1:04:23 And that's kind of the general rule. We've never seen that on our own ground. I think a lot of what people are seeing that they attribute to allelopathy, maybe nutrient tie up. And I know on the tours they're seeing that out in these plots where they incorporated that rye into the soil and they're just tying up so much of the nitrogen that that corn looks yellow and stunted. Which, you know, some people may attribute to allelopathy but it may just be a nutrient tie up. So you can overcome that and I think Terry talked about this too. You know, if you're using rye as a cover crop, you need to make sure you have a good starter fertilizer program for that corn because that rye is going to be very good at pulling all the nitrogen out of the soil. And then it will release it later as it decomposes. So that's what the 10-day window is. Just to avoid any of that allelopathic effect because we figure in 10 days we can have that rye completely brown if you're using the right additives with your glyphosate. If you don't put any additives with it, it may take two weeks to really get brown but you can put things in it speed it up.

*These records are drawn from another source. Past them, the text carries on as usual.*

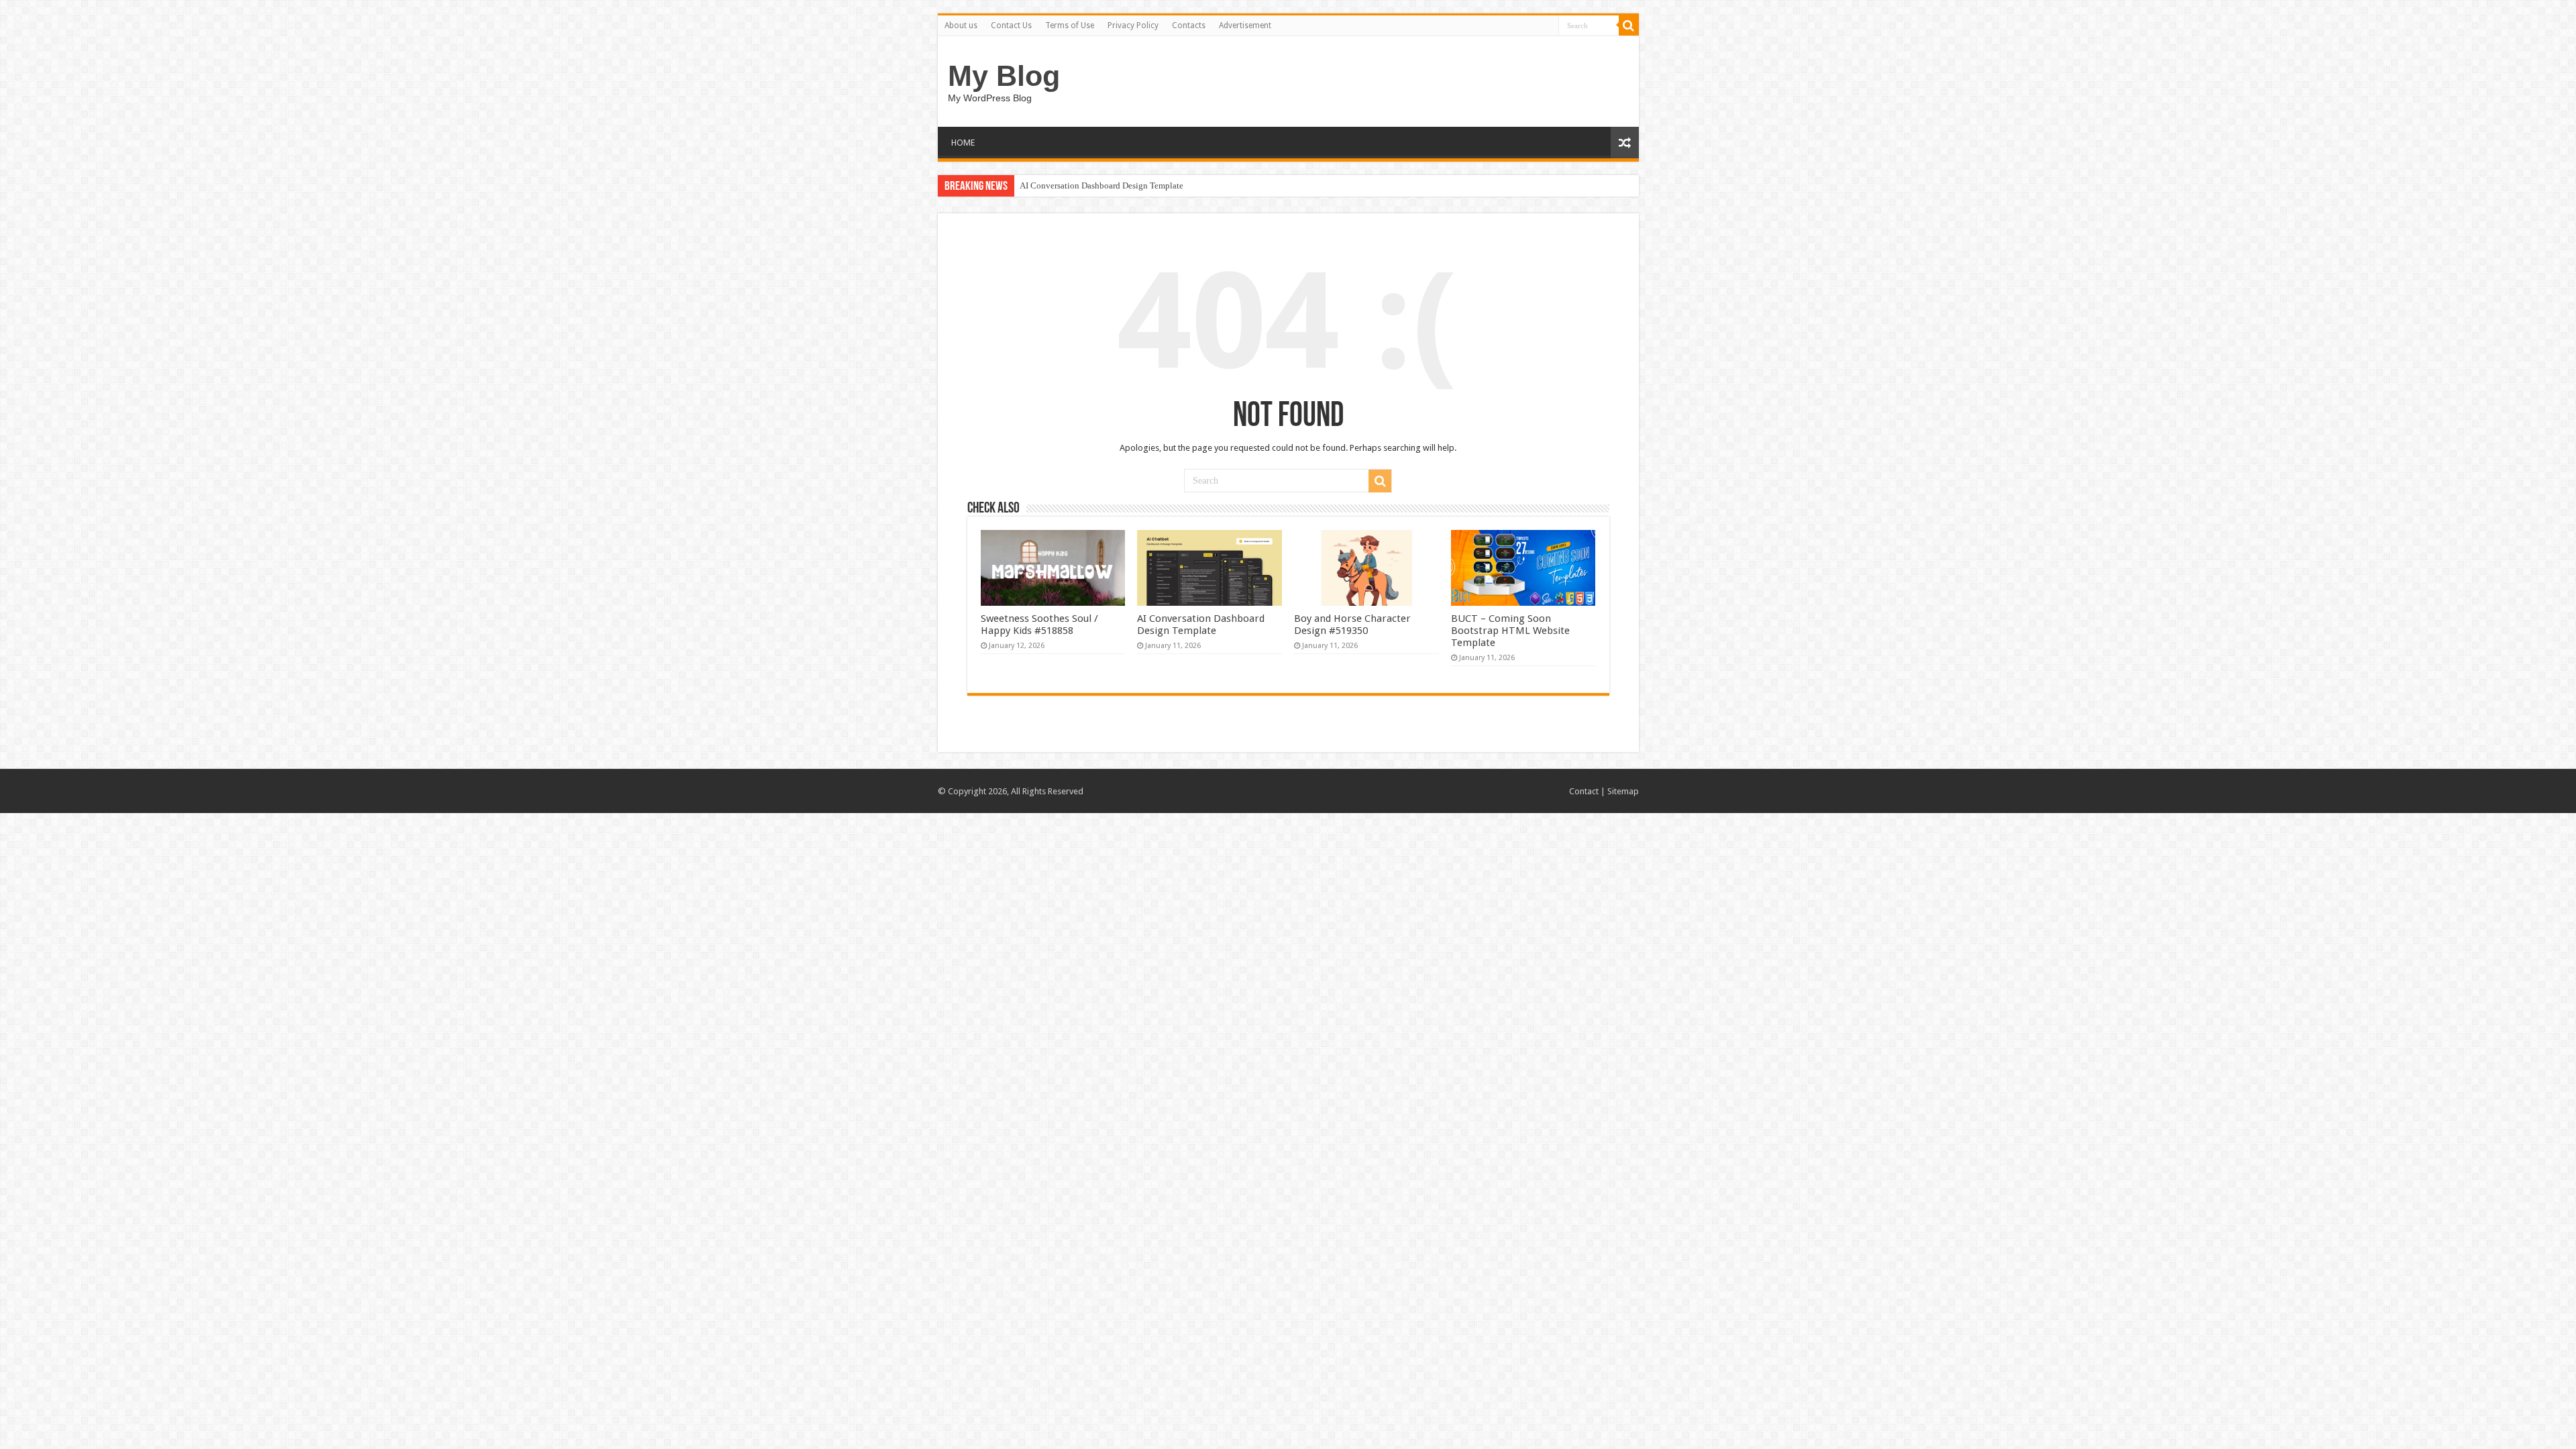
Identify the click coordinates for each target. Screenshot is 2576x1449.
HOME (963, 143)
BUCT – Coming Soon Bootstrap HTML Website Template (1510, 630)
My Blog (1004, 76)
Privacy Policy (1133, 25)
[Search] (1629, 25)
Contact (1584, 791)
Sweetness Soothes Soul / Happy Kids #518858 (1039, 624)
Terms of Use (1069, 25)
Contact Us (1011, 25)
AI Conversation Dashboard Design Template (1101, 185)
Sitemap (1623, 791)
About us (961, 25)
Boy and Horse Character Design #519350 (1352, 624)
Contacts (1188, 25)
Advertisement (1245, 25)
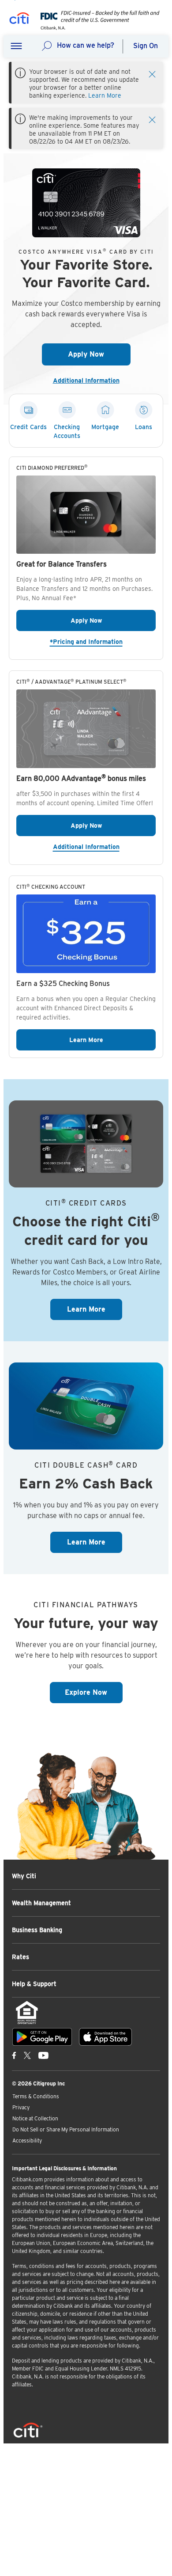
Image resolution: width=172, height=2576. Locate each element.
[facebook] (14, 2055)
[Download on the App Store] (105, 2037)
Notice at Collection (35, 2118)
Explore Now (94, 1692)
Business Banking (37, 1929)
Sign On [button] (145, 46)
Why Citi (24, 1876)
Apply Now (99, 354)
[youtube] (43, 2055)
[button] (16, 46)
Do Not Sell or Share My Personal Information (65, 2129)
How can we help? (85, 45)
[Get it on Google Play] (42, 2037)
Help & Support (34, 1983)
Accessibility (27, 2140)
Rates (20, 1956)
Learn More (104, 95)
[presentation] (97, 27)
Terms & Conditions (35, 2096)
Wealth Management (41, 1902)
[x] (27, 2055)
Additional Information (90, 380)
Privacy (21, 2107)
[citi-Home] (19, 19)
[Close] (152, 73)
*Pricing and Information (103, 641)
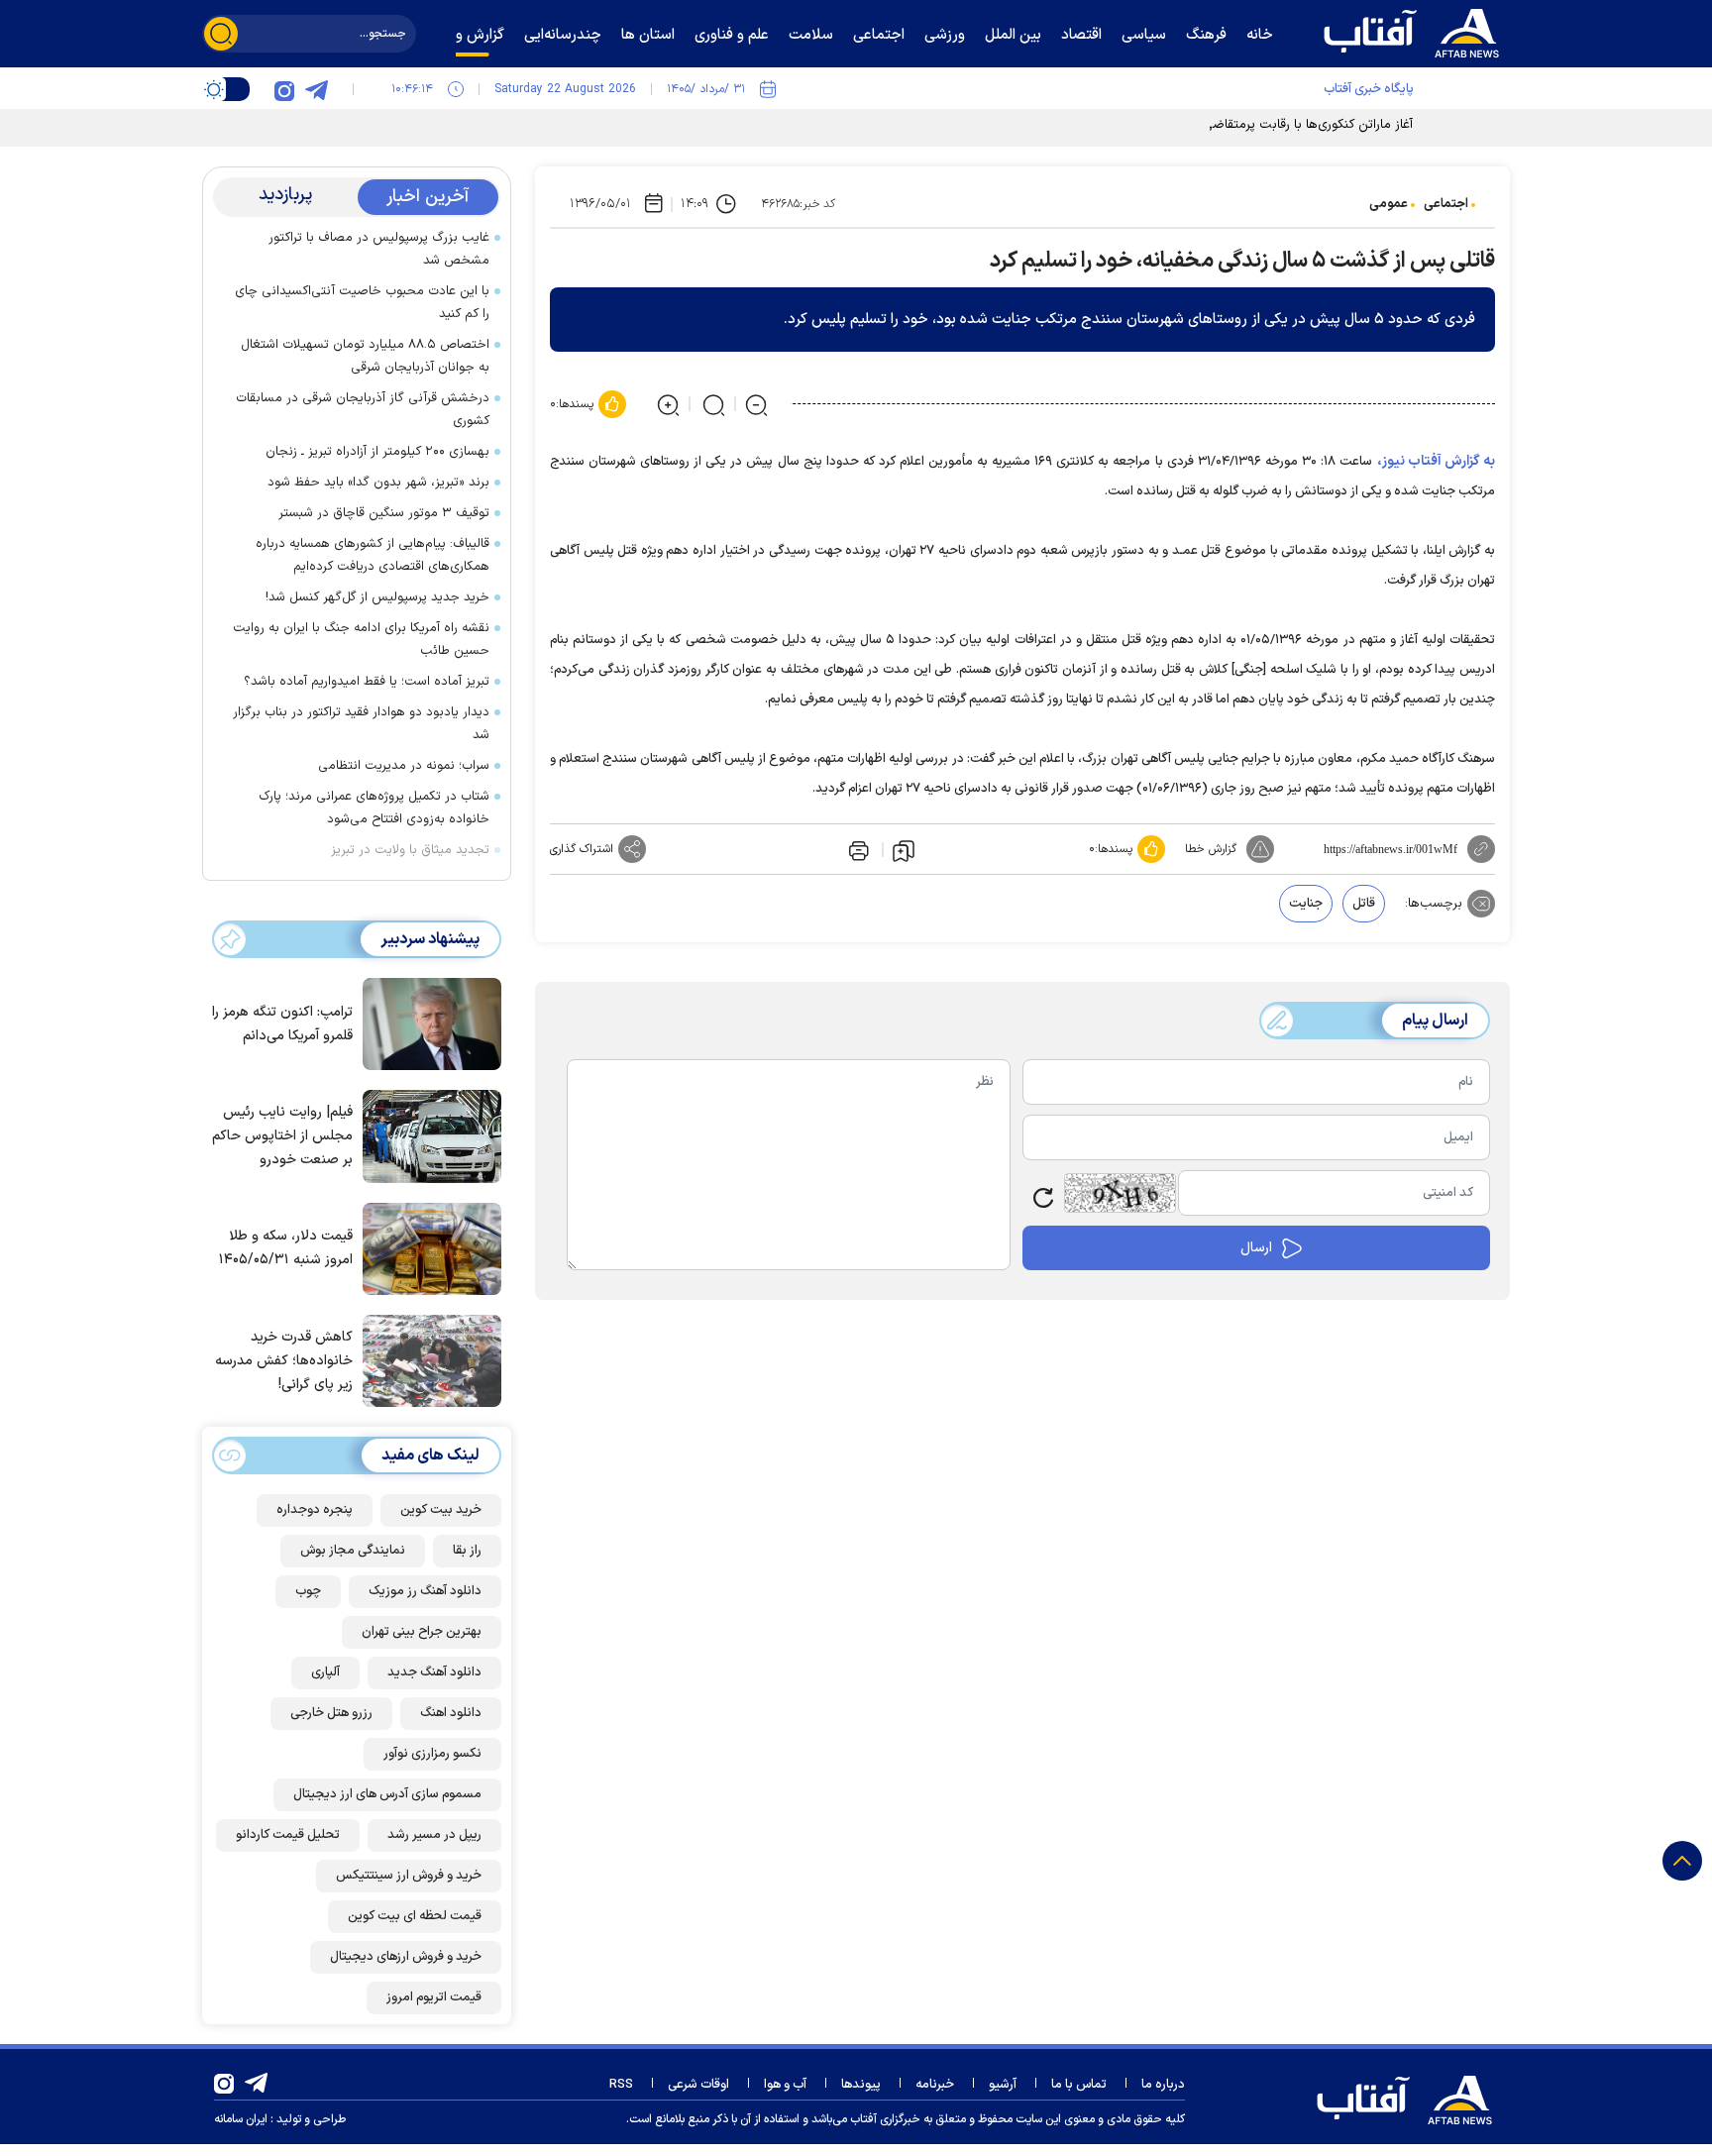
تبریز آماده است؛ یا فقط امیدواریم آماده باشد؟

1:05:30 What do we do after double crop soybeans or after double crop corn? Next spring we will typically come back to corn. Typically not, because when we double crop like that, like say you know that corn we left stan in the field till end of November, 1st to December, just try to get it to dry down. Now double crop soybeans, you know, obviously they're going to die with the first frost and then you can harvest them shortly thereafter. We haven't done double crop soybeans for about four years. But typically we figure it's late enough that we probably don't have a lot of other options. Most of our soybeans that we harvest on regular time we will come back with a cereal crop for cash harvest, so rye or triticale. Spring oats or spring barley or spring triticale, something like that. So we typically don't do a cover crop into those acres because they're coming back with a cash crop. And we'll put cereal rye into all the corn acres. And again it was talked about widely yesterday, cereal rye, you can plant that just about any time. You may not get much fall growth but it's going to be there in the spring for you.

1:06:42 What cover crops would work after double crop soybeans? When are you harvesting them? End of October. Cereal rye, hairy vetch, triticale, winter wheat. That's probably about it because you just you've run out of time to get any fall growth of any substantial amount. So you've got to go with things that are going to be very winter hardy. The other option would be is you can wait till the early spring and plant a little bit more of a diverse mix. You could plant oats, peas, rapeseed, some clovers. You could plant that in the early spring, you know, try to get 60 days of growth out of it, then spray it out and then plant your next crop. Some guys are doing that, especially the guys in parts of Kansas. They're planting grain sorghum or soybeans and they don't plant those until like the end of May. So they've got more time to be able to do that. But yeah, there's not a lot of choices when you get to the end of October.

1:07:40 I will be up here. I probably am not going on the tours this time so if you got questions, feel free to come up. I'll be more than happy to discuss those with you, but we probably need to get people on the tractor. Thank you very much, Keith.